The task: From the line containing "This screenshot has" to the last line of the listing below, repeat every line exactly, and output nothing else.

Entries supplied:
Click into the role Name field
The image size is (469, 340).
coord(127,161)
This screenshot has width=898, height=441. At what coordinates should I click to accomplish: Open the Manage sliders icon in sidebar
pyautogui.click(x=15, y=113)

Result below:
This screenshot has width=898, height=441. At what coordinates should I click to accomplish: Open the Manage sliders icon in sidebar
pyautogui.click(x=15, y=113)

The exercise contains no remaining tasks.